The archaeological mystery in the ruins of a Southwestern pueblo
Imagine you lived early in the 14th century, in what we now call New Mexico. Long before Europeans ever set foot here, you might have made your home among sparse pinyon pine and fragrant juniper, in a landscape cut by a maze of dusty arroyos. Imagine gathering corn, drying it on your rooftop and stockpiling it in a storeroom built from earth and timber. You would have relied on this harvest to survive lean times. What would make you burn the whole thing down?
That’s the mystery facing archaeologists at the aptly named Burnt Corn Pueblo, south of Santa Fe. To the untrained eye, it doesn’t look like much: a few low mounds, some shards of stone and pottery, and chunks of charcoal scattered on the ground. But for James Snead, a professor at California State University, Northridge, the site holds clues about what life was like here more than 700 years ago.
Snead was captivated by the ruins of the pueblo from the first time he saw it, back in 1999. “There are thousands and thousands of archaeological sites in Northern New Mexico, but this one grabbed me,” he recalls. “Right away the burnt corn scattered on the ground indicated something out of the ordinary.”
Snead collected pieces of burned wood—the remnants of roof supports on adobe dwellings—and sent samples to the University of Arizona. Using tree-ring dating, or dendrochronology, experts were able to determine that the trees cut down to build the pueblo were felled between 1290 and 1302. The fact that the samples were all the same age indicates that the timbers were never replaced, which in turn suggests that the village was occupied for less than 20 years. Based on this evidence, Snead concluded that it was sometime between 1302 and 1310 when the village was destroyed by fire.
“We think it burned in autumn,” Snead adds, “because the corn we found was still green enough to bubble a bit, but dry enough to burn. In archaeology, that’s incredibly precise. You do not get any better than that.”
Dendrochronology can tell archaeologists when the pueblo burned, but it can’t tell them why.
Wildfire is a possibility, but Snead thinks it’s unlikely. The area near the village would have been stripped of fuel by people gathering firewood.
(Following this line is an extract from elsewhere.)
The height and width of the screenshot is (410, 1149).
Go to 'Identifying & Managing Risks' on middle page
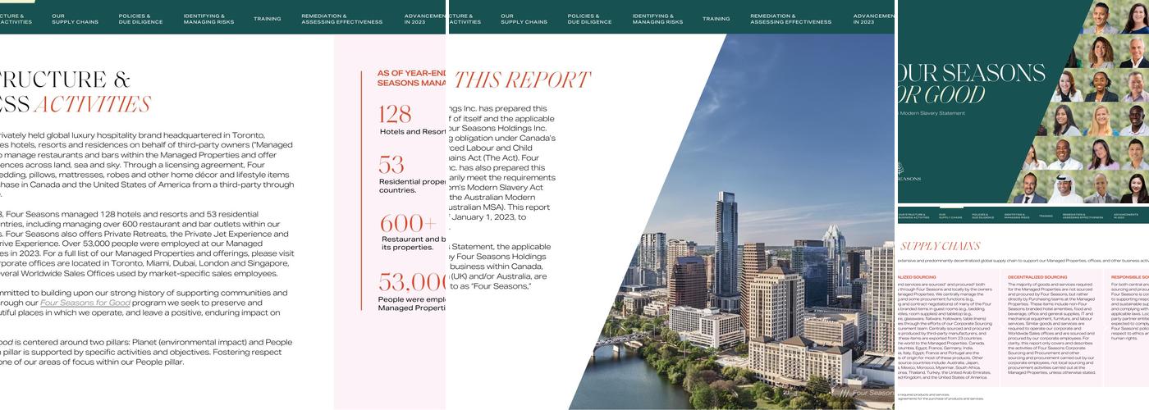coord(657,18)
Plus, archaeologists have built and burned replica pueblos—and they’re actually pretty hard to destroy. “For the roofs to burn like they did here, you’d probably have to light them from the inside,” Snead says. “So it seems likelier that this village was burned intentionally,”
Was it an act of war? Petroglyphs in the area depict violence, weaponry, and shields. But other indications of a battle are absent. “The site has a neatness to it,” Snead says. “The fireplaces had been sealed up. Storerooms were empty. It’s possible—and again, every bit of this is arguable, but it’s possible—that the people of Burnt Corn did this deliberately.”
“Whether it was open warfare or not, this seems to have been a stressful time,” says Snead. “In some interpretations of a traditional Pueblo worldview, if bad things were happening—strife, drought, you name it—a change was needed. The people who lived here might have decided to decommission their village and start over elsewhere.”
Snead says he favors this explanation, but, “if you ask ten archaeologists about this, you’ll find five who disagree with you.” More interesting than the answer, to Snead, is the opportunity—rare, in the field of archaeology—to question a single moment in time.
Another turning point in the long history of the Burnt Corn Pueblo history came this year, when The Trust for Public Land helped transfer an unprotected portion of the site to the Bureau of Land Management. Widely supported by pueblo tribal governments in the region, the move clears the way for future access to adjacent public land for hikers, bikers, and horseback riders from the growing Santa Fe metro. A watch group made up of volunteers and retired archaeologists will work to keep the site secure.
“Sites like this are vulnerable,” Snead says. “All it takes is someone with 15 minutes and a shovel to do tremendous damage to sites like this that help us understand the past. Public ownership, management, and protections tend to be a pretty good solution for caring for our archaeological resources.”